● Work order
Reproduce this listing in full.
--------
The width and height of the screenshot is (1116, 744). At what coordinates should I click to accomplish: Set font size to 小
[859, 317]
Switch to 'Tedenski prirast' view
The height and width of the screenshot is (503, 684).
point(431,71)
--------
● Answer to the problem
The width and height of the screenshot is (1116, 744). At what coordinates should I click to accomplish: Set font size to 小
[859, 317]
Switch to 'Tedenski prirast' view
The height and width of the screenshot is (503, 684).
point(431,71)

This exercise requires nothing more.